Собственно, из инстаграм и были получены Германом знания о частной жизни Ярины. Марков по-прежнему отслеживал ее финансы, только бездушные цифры не могли сказать ничего, в отличие от фотографий и коротеньких заметок под ними.
Она сама постучалась на страницу к Герману, он молча добавил, не зная, чего ожидать. А ничего и не происходило. Никакого общения, лишь взаимные лайки. Не так и мало в их ситуации.
Понимал ли Герман Ярину? Иногда казалось — нет. Временами — да. Он знал, что Ярине требуется время разобраться в себе и мире вокруг. Не слишком простая задача для девочки с настолько запутанной историей семьи, что взрослые люди не смогли в своё время разобраться.
Однако он твёрдо знал, что его девочка, его Ярина — умненькая, сообразительная, прошедшая огромный путь от нежеланного ребёнка, детдомовки, до той девушки, которая всерьёз планирует карьеру ветеринара, непременно справится.
И если Герману повезёт — он будет рядом. А если нет… впрочем, «нет» Герман не рассматривал.
Глава 24
В Штатах Ярина жила уже полгода, пытаясь адаптироваться к новой действительности. Иногда у неё получалось, она чувствовала себя полноценным человеком, но чаще… чаще не удавалось, несмотря на обязательное посещение психоаналитика и попытки примириться с собой.
Иногда она решала всё бросить. Тогда с ней вёл долгие беседы родной дядя. Эндрю, как он просил себя называть. Эндрю утверждал, что детство Ярины было абсолютно нездоровым, а всё происходящее в последние годы — ненормальным. Вероятно, так и было, но другой жизни она не знала.
В первое время после приезда в Малибу Ярина вскакивала по ночам от одного и того же сна, вернее, воспоминания: она изо всех сил тащила Германа в машину, наивно думая, что салон автомобиля — надёжное укрытие. Герман же игнорировал и её, Ярину, и оружие в руках Нины, которое было направлено прямо на них. На Ярину направлено!
Тогда у Ярины промелькнула ясная, чётко оформленная мысль, что она действительно заслужила смерть. Некоторым людям правильней не появляться на свет, именно такой она и родилась.
Её никогда не любила мама. Ярина начала понимать это достаточно рано, но для маленькой девочки это не имело значения. Безусловной любви ребёнка хватало на двоих. Её не любил папа, про которого она толком ничего не знала и не могла знать. Что у любого существа есть отец, Ярина понимала ещё в дошкольном возрасте. Дети сами по себе не рождаются! Значит, и у неё есть, просто ему ребёнок не нужен.

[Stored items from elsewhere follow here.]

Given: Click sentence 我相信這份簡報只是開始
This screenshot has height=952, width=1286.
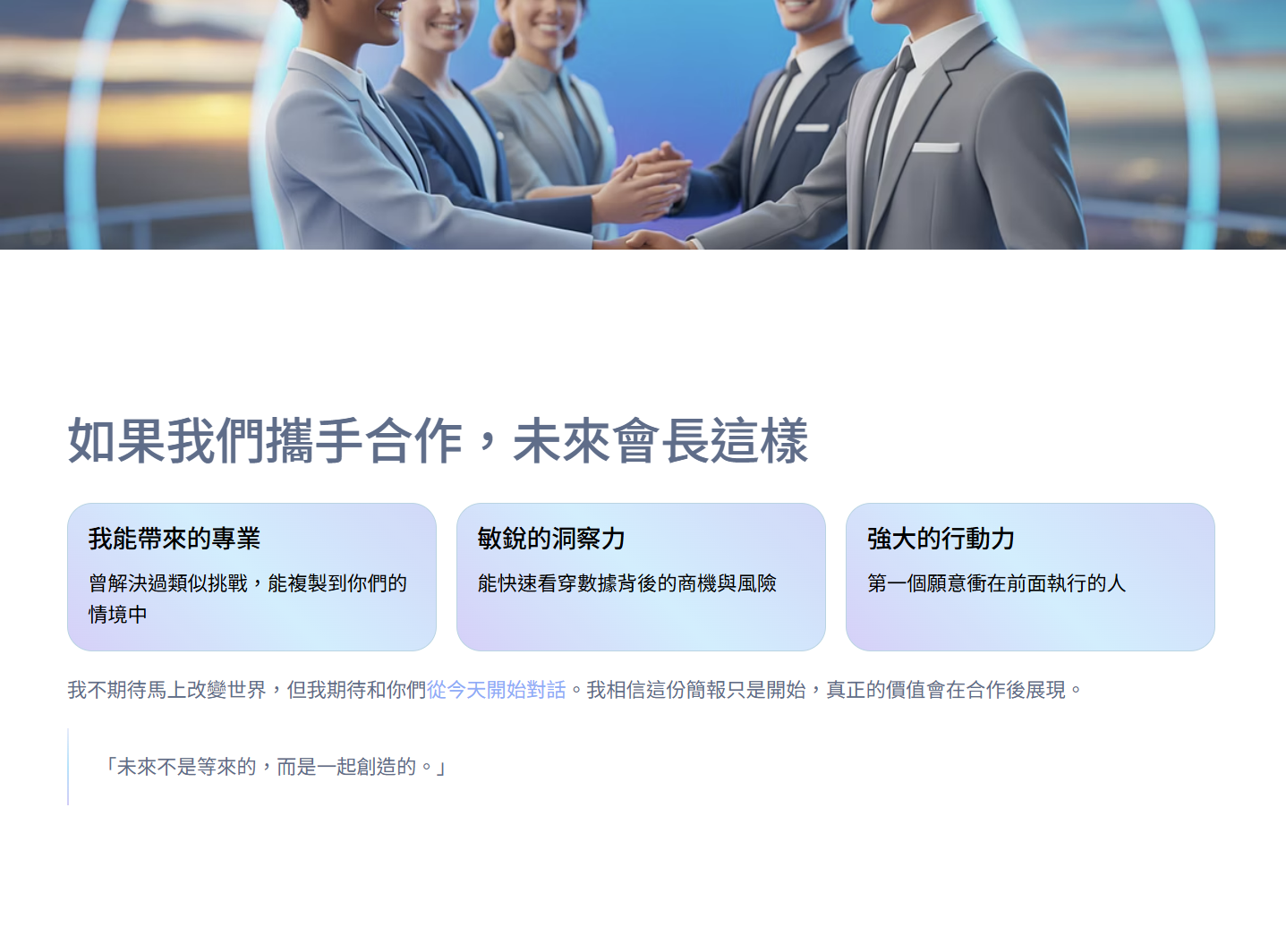Looking at the screenshot, I should click(x=696, y=690).
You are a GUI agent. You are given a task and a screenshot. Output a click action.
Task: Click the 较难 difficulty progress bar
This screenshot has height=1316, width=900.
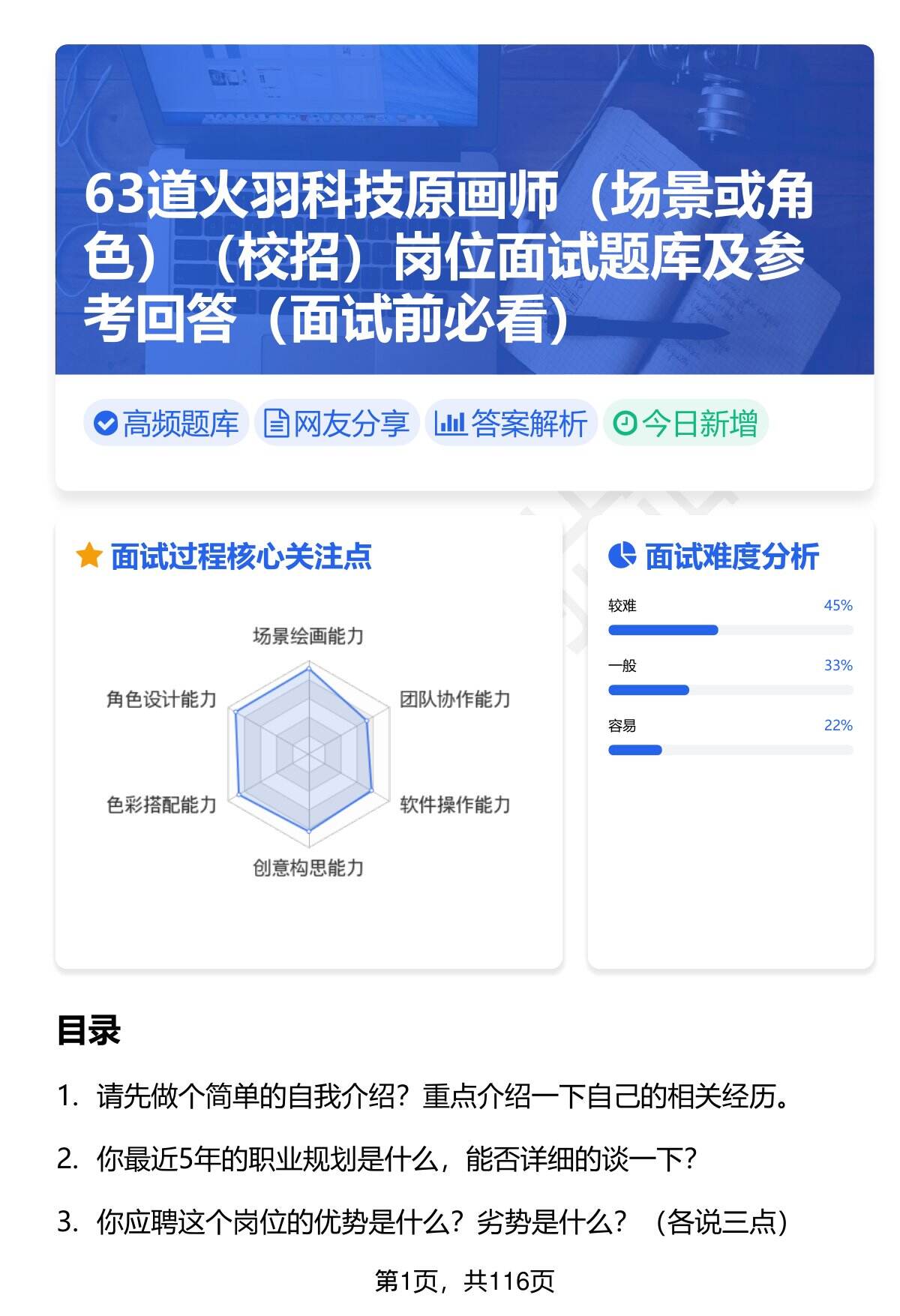[x=730, y=630]
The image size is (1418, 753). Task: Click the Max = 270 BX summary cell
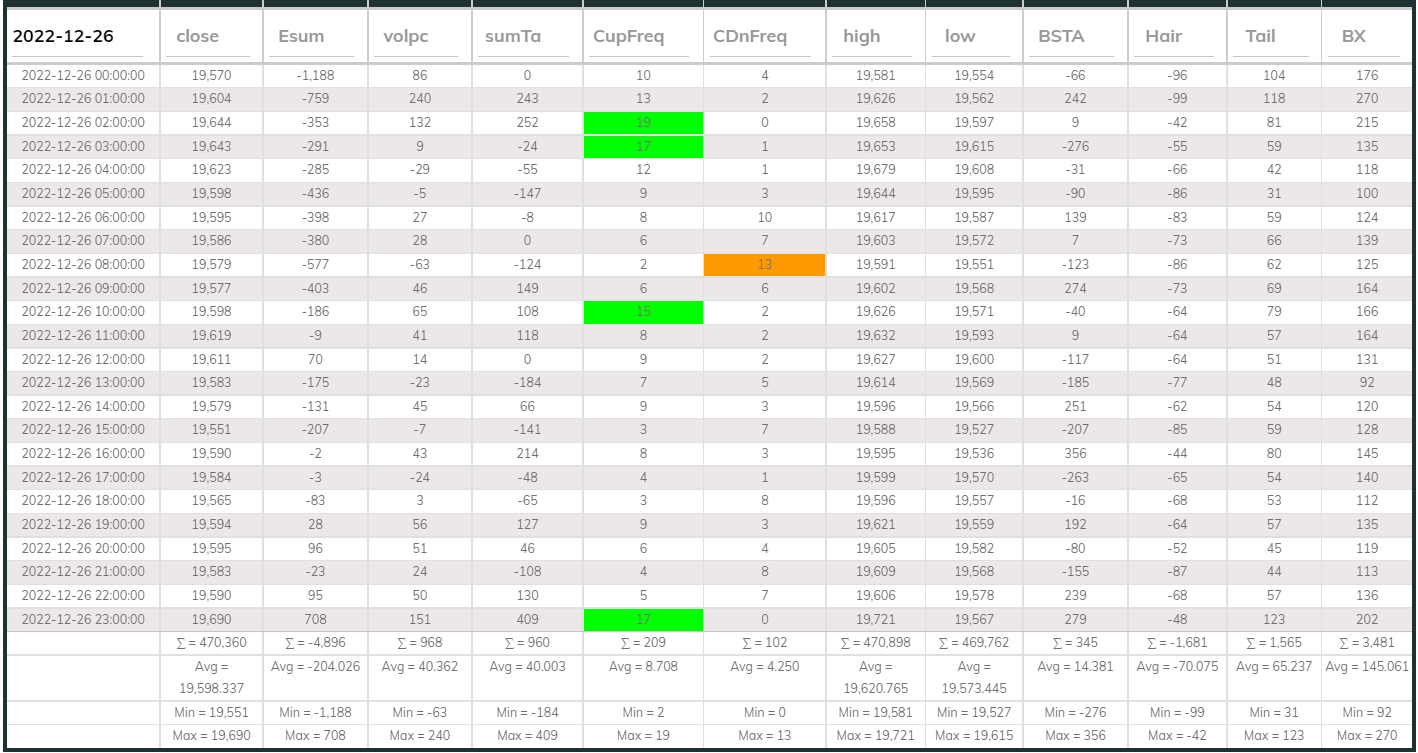tap(1367, 736)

Кто любил? Бабушка Тося… Наверное, ее любви должно было хватать, однако Ярине со временем стало недостаточно, она хотела большего, чем и прогневала судьбу, которая попросту отобрала и то немногое, что было.
После Ярину не любили в детском доме, но там всех не любили, жаловаться на это глупо. Кто полюбит чужого ребёнка, одного из сотни точно таких же воспитанников? Уж точно не директор и воспитатели, у всех были свои дети для любви.
Позже Ярина попала в семью, где её тоже не любили, да и за что было любить? Она сама себя полюбить в новом статусе не могла. В статусе той, которая всё испортила.
Однажды Ярина едва успела подумать, что чёрное, казавшееся бесконечным дуло смотрит в нужную сторону — прямиком на неё — как раздался выстрел. Громкий, оглушающий, который заставил покачнуться воздух. Вернее, Ярине показалось, что воздух качнулся, на самом деле это она шлёпнулась на колени, увидев, как навзничь упал Герман.
Тут же прибежали охранники, почти сразу примчалось несколько полицейских машин, скорая помощь с включёнными проблесковыми маячками. Ярина не видела, кто вызвал спецслужбы. Людей вокруг становилось больше и больше, как на арене цирка при финальном поклоне.
На снегу застыла кровь, превратив белоснежный покров в бурую, грязную кашу. В голове гудела, звенела, билась мысль, что всё произошедшее — сон. Вообще всё! С самого начала до самого конца — сновидение. Такого с людьми не случается!
Никто не заваливает никому не нужных сирот деньгами. Не окружает странной, часто пугающей заботой. Не платит за зло добром. Да такого даже в фильмах и сериалах не показывают!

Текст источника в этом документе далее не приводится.